Médica cubana que deixou Mais Médicos pede asilo nos EUA

Ramona Matos Rodriguez disse que decidiu deixar o programa após saber que o salário pago é maior do que o que ela recebe

Daiene Cardoso, O Estado de S. Paulo

05 Fevereiro 2014 | 16h40

BRASÍLIA - A médica cubana que abandonou o programa Mais Médicos e se refugiou no gabinete da liderança do DEM na Câmara dos Deputados entrou ontem com um pedido de asilo na Embaixada dos Estados Unidos.
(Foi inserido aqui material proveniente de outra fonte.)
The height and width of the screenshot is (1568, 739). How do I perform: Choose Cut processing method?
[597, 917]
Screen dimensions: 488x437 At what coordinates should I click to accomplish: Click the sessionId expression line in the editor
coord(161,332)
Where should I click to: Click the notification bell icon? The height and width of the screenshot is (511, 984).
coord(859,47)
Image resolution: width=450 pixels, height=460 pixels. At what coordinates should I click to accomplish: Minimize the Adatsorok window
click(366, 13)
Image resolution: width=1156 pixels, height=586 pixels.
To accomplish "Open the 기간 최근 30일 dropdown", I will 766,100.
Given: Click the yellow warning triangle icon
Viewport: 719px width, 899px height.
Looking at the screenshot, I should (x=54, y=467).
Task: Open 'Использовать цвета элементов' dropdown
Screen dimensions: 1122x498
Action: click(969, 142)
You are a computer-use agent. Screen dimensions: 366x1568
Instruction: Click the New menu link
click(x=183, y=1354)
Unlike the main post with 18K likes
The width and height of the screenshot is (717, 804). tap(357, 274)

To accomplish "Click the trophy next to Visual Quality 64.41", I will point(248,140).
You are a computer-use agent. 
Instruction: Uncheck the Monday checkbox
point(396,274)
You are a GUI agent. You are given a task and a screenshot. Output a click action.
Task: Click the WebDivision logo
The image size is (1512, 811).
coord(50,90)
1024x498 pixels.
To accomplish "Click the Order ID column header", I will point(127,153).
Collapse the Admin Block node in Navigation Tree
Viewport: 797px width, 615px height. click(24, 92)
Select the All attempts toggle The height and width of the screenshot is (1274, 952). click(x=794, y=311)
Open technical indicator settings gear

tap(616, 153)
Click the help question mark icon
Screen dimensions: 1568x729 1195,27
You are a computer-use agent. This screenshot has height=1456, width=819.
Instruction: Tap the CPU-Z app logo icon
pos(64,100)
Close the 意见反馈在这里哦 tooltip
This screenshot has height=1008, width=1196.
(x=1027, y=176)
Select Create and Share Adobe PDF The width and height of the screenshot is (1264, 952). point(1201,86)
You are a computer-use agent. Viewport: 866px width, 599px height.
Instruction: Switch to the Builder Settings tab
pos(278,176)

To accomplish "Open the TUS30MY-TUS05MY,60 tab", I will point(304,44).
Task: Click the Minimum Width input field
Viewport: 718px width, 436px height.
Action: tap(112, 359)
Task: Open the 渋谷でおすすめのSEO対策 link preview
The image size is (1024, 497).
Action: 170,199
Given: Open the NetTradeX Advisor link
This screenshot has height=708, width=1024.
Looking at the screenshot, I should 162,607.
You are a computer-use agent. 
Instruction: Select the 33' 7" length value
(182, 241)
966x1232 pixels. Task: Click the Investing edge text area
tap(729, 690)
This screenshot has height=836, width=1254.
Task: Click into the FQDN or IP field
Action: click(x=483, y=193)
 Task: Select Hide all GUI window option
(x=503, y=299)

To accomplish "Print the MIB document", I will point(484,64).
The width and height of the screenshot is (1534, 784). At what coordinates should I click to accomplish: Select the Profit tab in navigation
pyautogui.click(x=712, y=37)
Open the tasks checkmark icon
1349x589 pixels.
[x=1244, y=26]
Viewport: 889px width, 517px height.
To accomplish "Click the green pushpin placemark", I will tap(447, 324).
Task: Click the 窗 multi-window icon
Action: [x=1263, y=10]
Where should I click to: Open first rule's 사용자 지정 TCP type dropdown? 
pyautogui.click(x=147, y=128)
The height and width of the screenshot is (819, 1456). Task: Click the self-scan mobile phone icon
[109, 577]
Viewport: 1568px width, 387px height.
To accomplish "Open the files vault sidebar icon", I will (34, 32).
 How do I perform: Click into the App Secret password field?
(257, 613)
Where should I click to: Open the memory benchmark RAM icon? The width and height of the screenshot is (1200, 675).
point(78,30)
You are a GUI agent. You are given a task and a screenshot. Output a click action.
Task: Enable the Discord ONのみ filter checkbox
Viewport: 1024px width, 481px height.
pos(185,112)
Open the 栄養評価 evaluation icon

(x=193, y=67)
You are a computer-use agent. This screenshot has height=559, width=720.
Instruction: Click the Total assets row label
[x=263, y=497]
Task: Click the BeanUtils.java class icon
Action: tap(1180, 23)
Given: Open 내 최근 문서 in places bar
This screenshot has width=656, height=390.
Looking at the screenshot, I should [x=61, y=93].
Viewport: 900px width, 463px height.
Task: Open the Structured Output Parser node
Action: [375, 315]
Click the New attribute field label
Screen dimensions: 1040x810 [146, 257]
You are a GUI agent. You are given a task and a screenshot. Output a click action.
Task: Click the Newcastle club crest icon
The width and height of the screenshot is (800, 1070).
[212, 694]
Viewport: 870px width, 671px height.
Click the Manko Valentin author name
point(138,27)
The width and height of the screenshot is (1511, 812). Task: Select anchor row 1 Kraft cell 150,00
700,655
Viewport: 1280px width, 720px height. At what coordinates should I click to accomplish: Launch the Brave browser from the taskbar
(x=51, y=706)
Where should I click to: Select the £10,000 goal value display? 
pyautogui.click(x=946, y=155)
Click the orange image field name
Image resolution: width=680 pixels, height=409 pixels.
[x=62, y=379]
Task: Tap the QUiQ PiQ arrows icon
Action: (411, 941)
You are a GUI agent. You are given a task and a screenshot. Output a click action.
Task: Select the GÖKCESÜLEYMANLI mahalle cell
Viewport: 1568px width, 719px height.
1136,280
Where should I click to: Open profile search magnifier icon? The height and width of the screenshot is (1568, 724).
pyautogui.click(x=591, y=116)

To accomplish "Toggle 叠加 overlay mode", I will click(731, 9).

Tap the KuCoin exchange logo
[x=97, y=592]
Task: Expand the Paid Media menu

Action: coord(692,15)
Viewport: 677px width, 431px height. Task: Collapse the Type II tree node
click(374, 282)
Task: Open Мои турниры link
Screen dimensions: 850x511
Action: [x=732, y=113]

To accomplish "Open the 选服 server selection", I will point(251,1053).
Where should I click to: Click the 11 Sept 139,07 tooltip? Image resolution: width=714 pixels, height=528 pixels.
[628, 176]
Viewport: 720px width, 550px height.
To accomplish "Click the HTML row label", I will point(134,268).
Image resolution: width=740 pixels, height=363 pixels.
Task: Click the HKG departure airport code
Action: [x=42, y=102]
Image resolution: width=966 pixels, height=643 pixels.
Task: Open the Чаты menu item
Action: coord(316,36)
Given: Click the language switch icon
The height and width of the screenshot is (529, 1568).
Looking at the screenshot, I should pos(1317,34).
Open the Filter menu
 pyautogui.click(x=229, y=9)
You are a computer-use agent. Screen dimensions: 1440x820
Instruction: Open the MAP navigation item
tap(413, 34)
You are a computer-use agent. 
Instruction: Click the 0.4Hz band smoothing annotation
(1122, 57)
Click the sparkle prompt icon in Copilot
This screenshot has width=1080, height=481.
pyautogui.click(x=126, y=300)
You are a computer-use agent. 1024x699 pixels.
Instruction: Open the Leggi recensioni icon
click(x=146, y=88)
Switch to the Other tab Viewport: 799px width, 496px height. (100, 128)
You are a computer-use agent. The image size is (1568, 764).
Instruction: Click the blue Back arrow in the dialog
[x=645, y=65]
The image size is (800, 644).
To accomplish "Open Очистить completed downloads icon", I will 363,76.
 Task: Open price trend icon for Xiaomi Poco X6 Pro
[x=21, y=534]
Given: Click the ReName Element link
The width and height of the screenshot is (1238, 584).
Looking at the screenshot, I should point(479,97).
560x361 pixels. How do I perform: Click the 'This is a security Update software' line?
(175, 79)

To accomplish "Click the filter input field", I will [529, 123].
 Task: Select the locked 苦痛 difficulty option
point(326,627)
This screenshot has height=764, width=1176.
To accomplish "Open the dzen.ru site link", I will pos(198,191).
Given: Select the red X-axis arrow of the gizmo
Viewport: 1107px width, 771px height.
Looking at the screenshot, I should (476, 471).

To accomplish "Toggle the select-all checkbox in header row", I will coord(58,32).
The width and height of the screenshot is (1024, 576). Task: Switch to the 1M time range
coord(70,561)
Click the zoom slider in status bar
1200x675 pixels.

O governo norte-americano ainda não respondeu à solicitação de Ramona Matos Rodríguez, de 51 anos. Ontem, a médica disse que pediria asilo ao governo brasileiro.

Ramona disse ter deixado no sábado passado a cidade paraense de Pacajá, onde outros seis estrangeiros atenderiam pelo Mais Médicos, e viajou para Brasília. A médica declarou ter decidido abandonar o programa ao descobrir que o salário pago aos profissionais de outras nacionalidades era de R$ 10 mil, valor que não teria sido informado pelas autoridades cubanas. Ela disse que recebe apenas US$ 400 mensais depositados no Brasil.

Fontes revelaram que a profissional procurou o deputado Ronaldo Caiado (DEM-GO) ontem à tarde, após ficar sabendo que o partido estava disposto a ajudar os médicos cubanos insatisfeitos com as condições oferecidas pelo programa. A médica passou a noite na sala de reuniões da bancada, onde dormiu num sofá.